We are debating having a pickup window. :thinking:

It’s really hectic to be honest. We’re asking customers to call when they arrive, put them on hold while we organize their order and set it out, take them off hold to tell them to grab their food, then sanitize the table after they’re away to a safe social distance. On Friday night especially, we’ll have all 6 lines tied up between 4 carry-out customers arrive at once and a couple delivery orders filling up the rest of the free lines.

We’ve started staging the carry out orders in delivery bags on the now otherwise unoccupied front counter. This allows us to put the credit card slip, the hot food in the bag, and the cold food next to it all in one place.

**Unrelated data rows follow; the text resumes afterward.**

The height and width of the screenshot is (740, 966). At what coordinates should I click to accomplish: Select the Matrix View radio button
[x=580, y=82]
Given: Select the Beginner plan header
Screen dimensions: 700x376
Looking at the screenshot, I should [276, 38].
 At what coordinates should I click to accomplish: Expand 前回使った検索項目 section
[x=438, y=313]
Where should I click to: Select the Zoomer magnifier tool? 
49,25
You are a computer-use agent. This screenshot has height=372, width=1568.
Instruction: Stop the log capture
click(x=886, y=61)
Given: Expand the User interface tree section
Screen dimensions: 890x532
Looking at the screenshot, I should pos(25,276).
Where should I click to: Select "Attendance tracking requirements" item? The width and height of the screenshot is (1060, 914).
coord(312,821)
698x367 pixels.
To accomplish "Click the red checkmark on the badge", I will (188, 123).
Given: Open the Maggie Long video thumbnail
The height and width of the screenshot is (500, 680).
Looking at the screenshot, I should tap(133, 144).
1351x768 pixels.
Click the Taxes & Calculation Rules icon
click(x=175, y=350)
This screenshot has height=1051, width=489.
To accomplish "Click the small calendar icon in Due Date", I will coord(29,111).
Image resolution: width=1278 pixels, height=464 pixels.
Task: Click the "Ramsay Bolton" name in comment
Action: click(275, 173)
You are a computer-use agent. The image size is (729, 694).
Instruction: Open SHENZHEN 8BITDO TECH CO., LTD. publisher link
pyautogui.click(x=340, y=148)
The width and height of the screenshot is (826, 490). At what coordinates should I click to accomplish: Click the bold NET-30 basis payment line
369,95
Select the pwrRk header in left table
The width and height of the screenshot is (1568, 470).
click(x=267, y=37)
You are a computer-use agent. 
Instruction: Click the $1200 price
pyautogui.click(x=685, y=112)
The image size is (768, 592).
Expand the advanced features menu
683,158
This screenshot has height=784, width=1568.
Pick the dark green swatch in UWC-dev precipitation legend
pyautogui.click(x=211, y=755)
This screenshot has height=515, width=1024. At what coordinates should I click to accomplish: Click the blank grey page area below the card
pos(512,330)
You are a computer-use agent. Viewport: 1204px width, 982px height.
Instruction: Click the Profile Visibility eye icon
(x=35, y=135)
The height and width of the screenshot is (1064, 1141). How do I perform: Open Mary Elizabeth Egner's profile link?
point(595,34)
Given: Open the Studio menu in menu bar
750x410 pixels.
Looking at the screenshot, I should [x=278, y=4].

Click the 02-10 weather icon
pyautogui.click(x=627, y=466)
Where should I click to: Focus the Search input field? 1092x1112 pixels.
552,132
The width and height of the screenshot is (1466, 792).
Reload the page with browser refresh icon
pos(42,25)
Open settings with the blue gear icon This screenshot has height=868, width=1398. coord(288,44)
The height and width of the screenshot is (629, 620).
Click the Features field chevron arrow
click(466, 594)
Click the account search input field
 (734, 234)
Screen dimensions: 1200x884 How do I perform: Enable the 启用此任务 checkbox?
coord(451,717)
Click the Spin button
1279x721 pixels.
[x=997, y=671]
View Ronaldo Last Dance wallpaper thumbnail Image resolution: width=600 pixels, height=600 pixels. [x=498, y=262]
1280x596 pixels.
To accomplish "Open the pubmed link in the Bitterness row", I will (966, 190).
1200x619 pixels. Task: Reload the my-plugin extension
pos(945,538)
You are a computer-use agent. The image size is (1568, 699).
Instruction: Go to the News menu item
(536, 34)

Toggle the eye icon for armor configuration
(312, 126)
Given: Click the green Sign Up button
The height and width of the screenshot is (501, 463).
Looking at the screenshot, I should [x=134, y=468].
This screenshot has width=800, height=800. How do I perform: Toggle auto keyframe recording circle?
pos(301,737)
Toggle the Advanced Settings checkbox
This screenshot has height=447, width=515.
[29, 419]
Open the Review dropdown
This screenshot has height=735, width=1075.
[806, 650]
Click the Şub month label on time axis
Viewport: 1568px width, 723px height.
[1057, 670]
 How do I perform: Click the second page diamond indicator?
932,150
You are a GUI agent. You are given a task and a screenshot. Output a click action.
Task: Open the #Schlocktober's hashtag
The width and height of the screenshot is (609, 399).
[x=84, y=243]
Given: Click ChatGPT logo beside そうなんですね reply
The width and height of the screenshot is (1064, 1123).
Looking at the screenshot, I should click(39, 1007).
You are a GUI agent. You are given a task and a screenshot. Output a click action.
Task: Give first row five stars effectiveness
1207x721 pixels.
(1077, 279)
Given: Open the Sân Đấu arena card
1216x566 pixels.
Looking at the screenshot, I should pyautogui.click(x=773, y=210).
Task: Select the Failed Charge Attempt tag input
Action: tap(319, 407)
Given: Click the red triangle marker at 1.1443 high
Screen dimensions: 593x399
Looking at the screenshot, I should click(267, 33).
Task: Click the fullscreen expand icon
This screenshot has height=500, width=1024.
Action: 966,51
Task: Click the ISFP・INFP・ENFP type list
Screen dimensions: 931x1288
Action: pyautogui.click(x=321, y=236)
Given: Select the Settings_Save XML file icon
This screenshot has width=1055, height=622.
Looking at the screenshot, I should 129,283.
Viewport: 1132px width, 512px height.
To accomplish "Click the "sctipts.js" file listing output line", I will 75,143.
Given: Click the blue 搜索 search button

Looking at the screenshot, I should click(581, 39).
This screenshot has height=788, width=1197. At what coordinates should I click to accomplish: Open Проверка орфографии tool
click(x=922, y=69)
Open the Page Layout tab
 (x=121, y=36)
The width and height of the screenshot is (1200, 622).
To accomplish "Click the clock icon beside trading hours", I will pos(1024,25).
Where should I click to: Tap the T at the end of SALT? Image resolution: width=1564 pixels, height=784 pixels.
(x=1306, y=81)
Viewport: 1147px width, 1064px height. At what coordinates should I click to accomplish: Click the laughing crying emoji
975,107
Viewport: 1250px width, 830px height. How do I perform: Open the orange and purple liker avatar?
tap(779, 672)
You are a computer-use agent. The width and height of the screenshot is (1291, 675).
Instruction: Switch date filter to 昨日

The other unanticipated problem is that in going pre-paid only, I’m having to run to the bank 3-4 times a week to replenish the in-store bank so drivers can be paid their mileage + tips nightly and the kitchen can take the crazy amount of tips they are now earning home nightly too. Customers really appreciate the contact-less system.

Yeah I figured customers would appreciate the no contact vs having to wait for ya to get it all together.
A customer suggest putting a red/green sign on the door so only one person will enter at a time.
Currently have a pickup window and mobile card reader so they scan their own card. Very easy to sanitizer between. Just thinking of other options. Thanks!!

We’re actually locking our doors as people fail to read or choose to ignore the signage explaining our contact-less system. That way we’re in complete control. We can shoo customers back and not set out their food until they comply with social distance.

Applications for the Paycheck Protection Program which is part of the 2.2 trillion stimulus package open tomorrow from what I’m told by my SBA lender:

In a nutshell, it could be a grant for 8 weeks of payroll expenses and some rent & utilities.

It is possible to pair the PPP with an Economic Injury Disaster Loan: They just can’t be used towards the same expenses.